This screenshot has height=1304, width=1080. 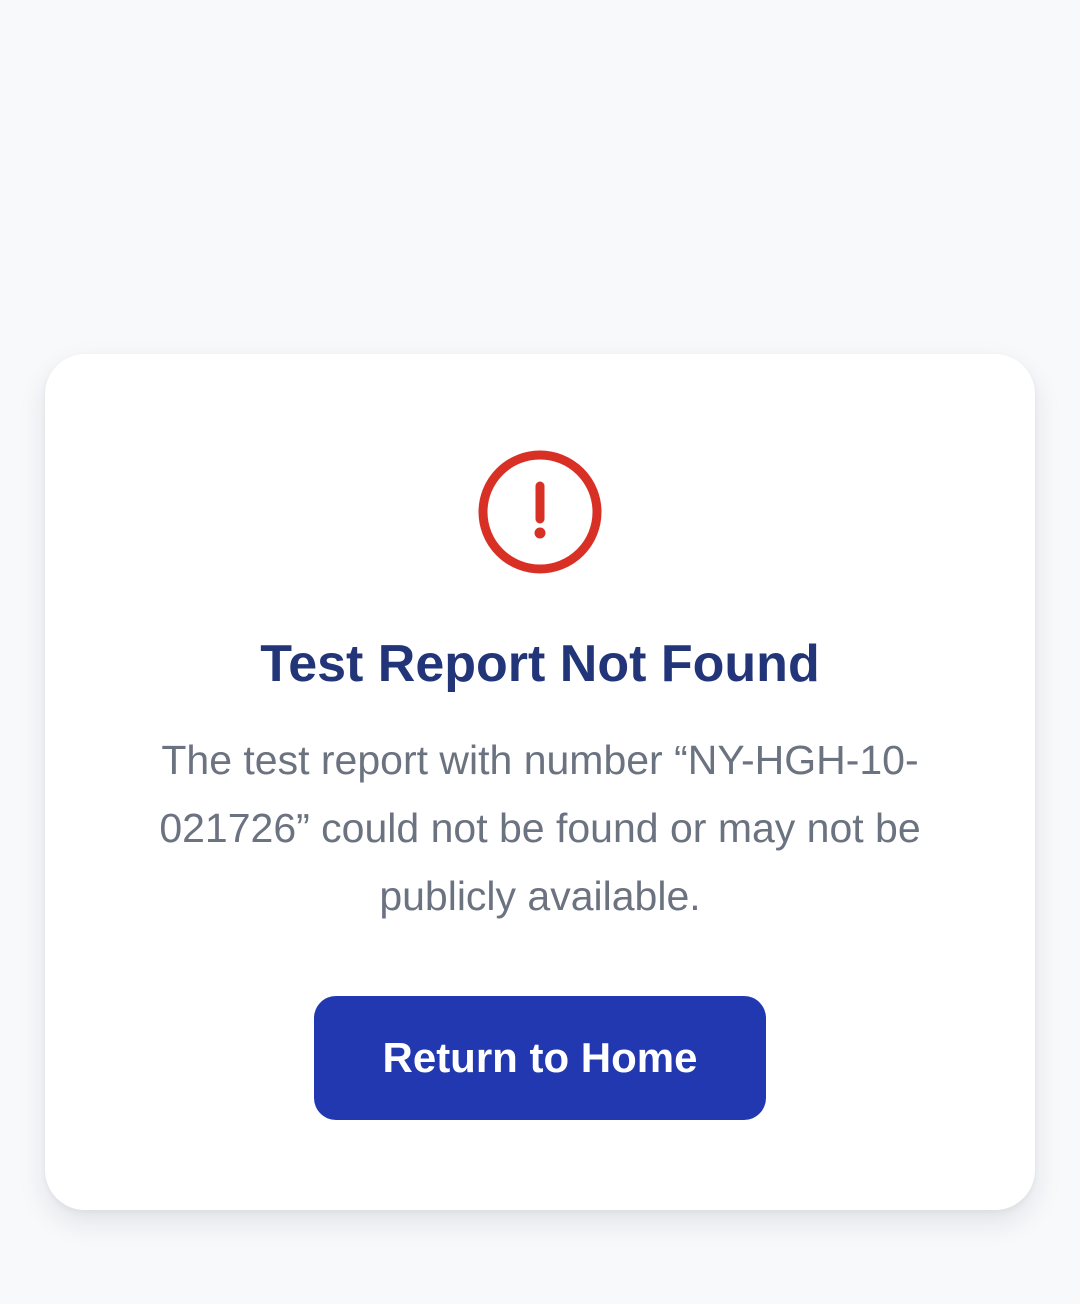 What do you see at coordinates (540, 512) in the screenshot?
I see `alert-circle-icon` at bounding box center [540, 512].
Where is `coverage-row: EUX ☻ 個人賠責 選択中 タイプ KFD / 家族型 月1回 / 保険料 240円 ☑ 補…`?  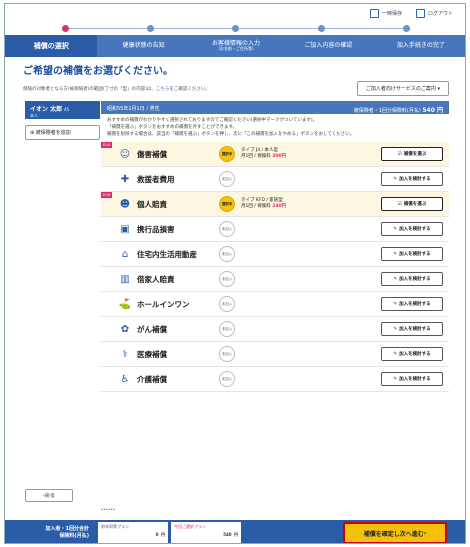
coverage-row: EUX ☻ 個人賠責 選択中 タイプ KFD / 家族型 月1回 / 保険料 240円 ☑ 補… is located at coordinates (275, 205).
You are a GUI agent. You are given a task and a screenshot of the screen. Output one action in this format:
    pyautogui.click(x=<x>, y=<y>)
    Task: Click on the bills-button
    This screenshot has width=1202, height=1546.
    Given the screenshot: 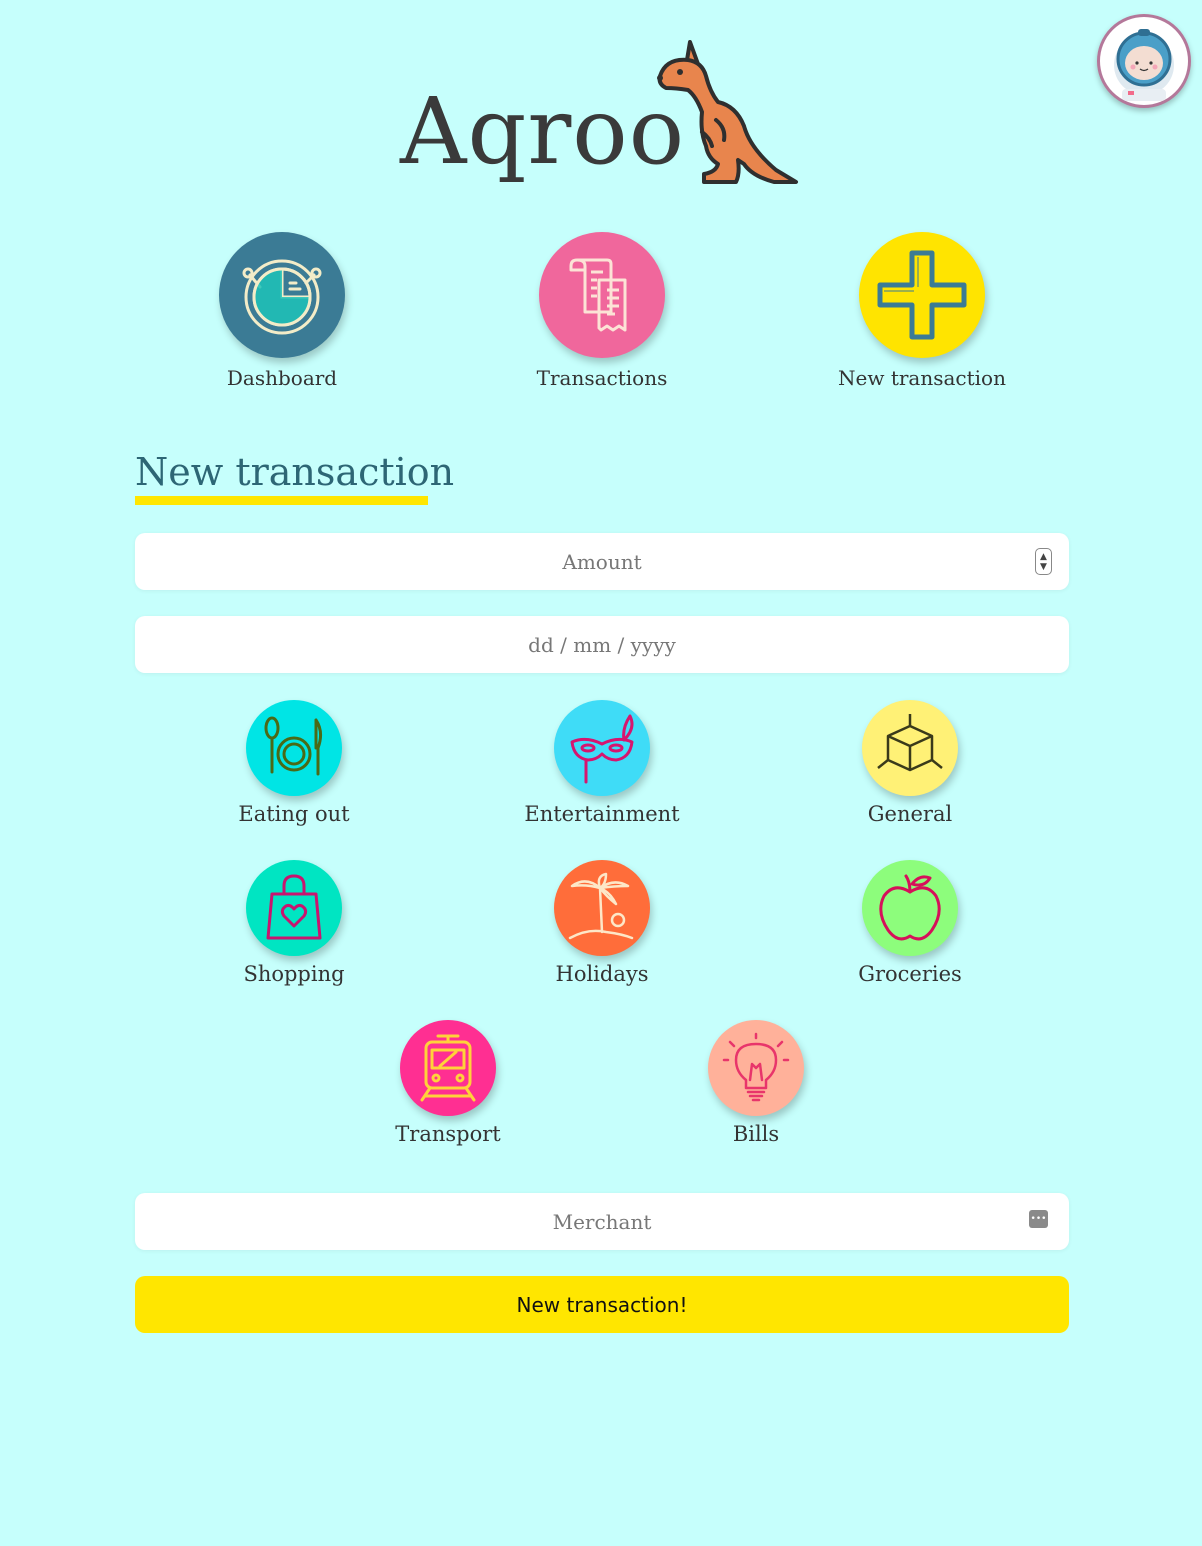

--

◆ Job item:
Rewrite the lines from the one containing "You are a GUI" through the end of the material, inclusive, as a JSON list of strings with one string per line and no blank lines. Leave the pictures out of your answer.

◆ Answer space:
[
  "You are a GUI agent. You are given a task and a screenshot of the screen. Output one action in this format:",
  "    pyautogui.click(x=<x>, y=<y>)",
  "    Task: Click on the bills-button",
  "    This screenshot has width=1202, height=1546.",
  "    Given the screenshot: "
]